* START SOURCE EXCERPT *

In People v. Morris (1979), 79 Ill. App.3d 318, 398 N.E.2d 38, defendants alleged that their sixth amendment right to confront witnesses against them was violated. The appellate court stated:
"Defendants correctly point out that in Bruton v. United States (1968), 391 U.S. 123, 20 L.Ed.2d 476, 88 S.Ct. 1620, the Supreme Court held that testimony by a witness of an out-of-court statement by a co-defendant implicating the defendant violates the defendant's right of cross-examination secured by the confrontation clause of the sixth amendment. We note that a violation of the Bruton holding constitutes plain error in Illinois. (People v. Hopkins (1970), 124 Ill. App.2d 415, 259 N.E.2d 577.) In a later case, however, the Supreme Court limited the Bruton holding to cases where the declarant-defendant does not take the stand. (Nelson v. O'Neil (1971), 402 U.S. 622, 29 L.Ed.2d 222, 91 S.Ct. 1723.) In Nelson, the co-defendant took the stand; denied making the statements implicating defendant; and testified favorably to the defendant concerning the underlying facts. The Nelson court reasoned that under these circumstances a defendant is denied neither the opportunity for cross-examination nor, in light of co-defendant's favorable testimony, the benefit of full and effective cross-examination. (Nelson, 402 U.S. 622, 629, 29 L.Ed.2d 222, 228, 91 S.Ct. 1723, 1727.) The Illinois courts> have followed the Nelson ruling in People v. Brooks (1972), 51 Ill.2d 156, 281 N.E.2d 326, and People v. Holtz (1974), 19 Ill. App.3d 781, 313 N.E.2d 234." (79 Ill. App.3d 318, 326-27.)

* END SOURCE EXCERPT *

## OBJECTIVE 1
Convert the lines of the rows in Block 1 into a JSON list of strings, one string per line, skipping blank lines and omitting the pictures.
The confrontation-clause excerpt and the rows have nothing to do with each other.

* START DATA SHOWN *

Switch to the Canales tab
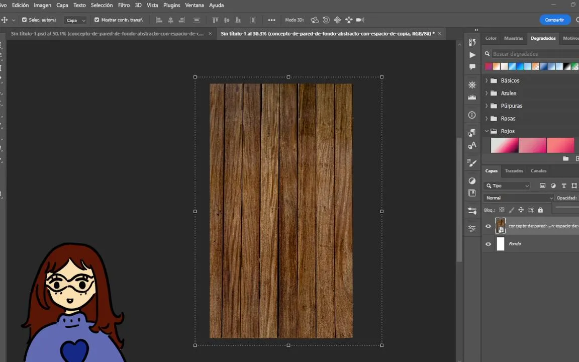This screenshot has height=362, width=579. click(x=538, y=171)
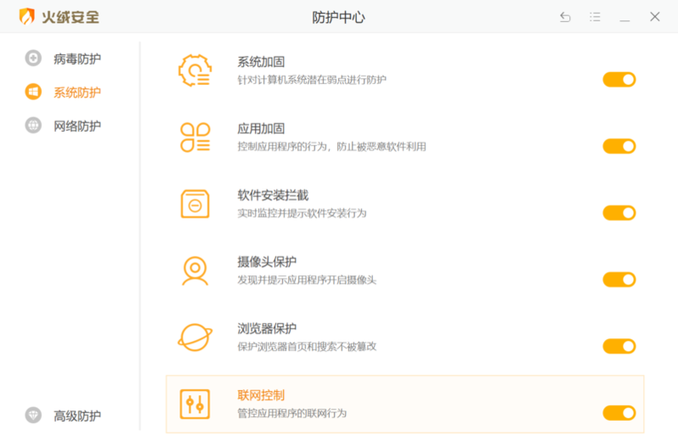Viewport: 678px width, 447px height.
Task: Switch to 网络防护 in the sidebar
Action: (76, 126)
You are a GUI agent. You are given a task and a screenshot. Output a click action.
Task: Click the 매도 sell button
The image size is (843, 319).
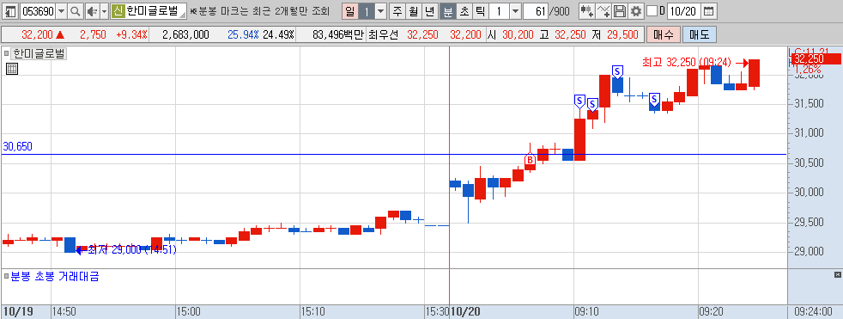click(x=700, y=35)
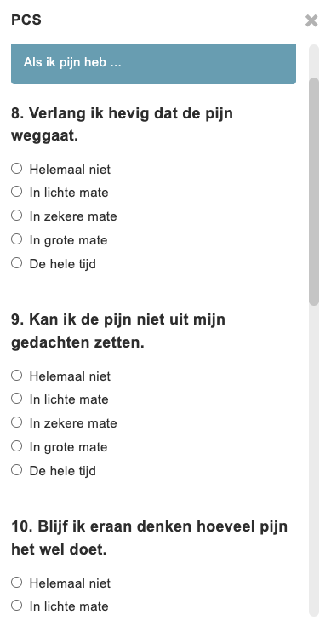Choose 'In lichte mate' for question 9
This screenshot has height=638, width=331.
[x=17, y=399]
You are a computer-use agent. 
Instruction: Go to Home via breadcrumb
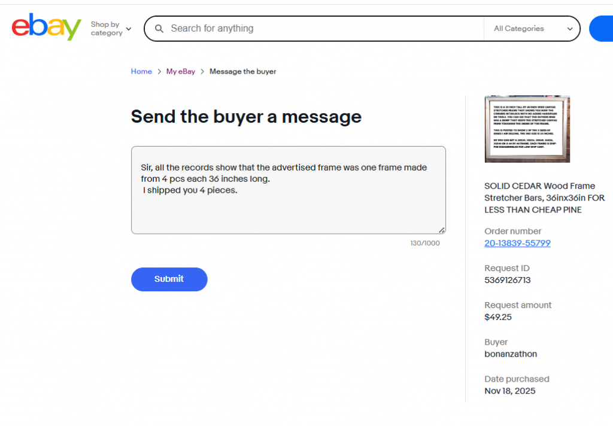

* END DATA SHOWN *

## OBJECTIVE 2
Which court cases does the confrontation-clause excerpt cite by name? List every one.

## REPLY 1
[
  "Switch to the Canales tab",
  "This screenshot has height=362, width=579. click(x=538, y=171)",
  "Viewport: 678px width, 447px height.",
  "Task: Switch to 网络防护 in the sidebar",
  "Action: (76, 126)",
  "You are a GUI agent. You are given a task and a screenshot. Output a click action.",
  "Task: Click the 매도 sell button",
  "The image size is (843, 319).",
  "click(x=700, y=35)",
  "Choose 'In lichte mate' for question 9",
  "This screenshot has height=638, width=331.",
  "[x=17, y=399]",
  "You are a computer-use agent. ",
  "Instruction: Go to Home via breadcrumb"
]

## REPLY 2
- People v. Morris (1979)
- Bruton v. United States (1968)
- People v. Hopkins (1970)
- Nelson v. O'Neil (1971)
- People v. Brooks (1972)
- People v. Holtz (1974)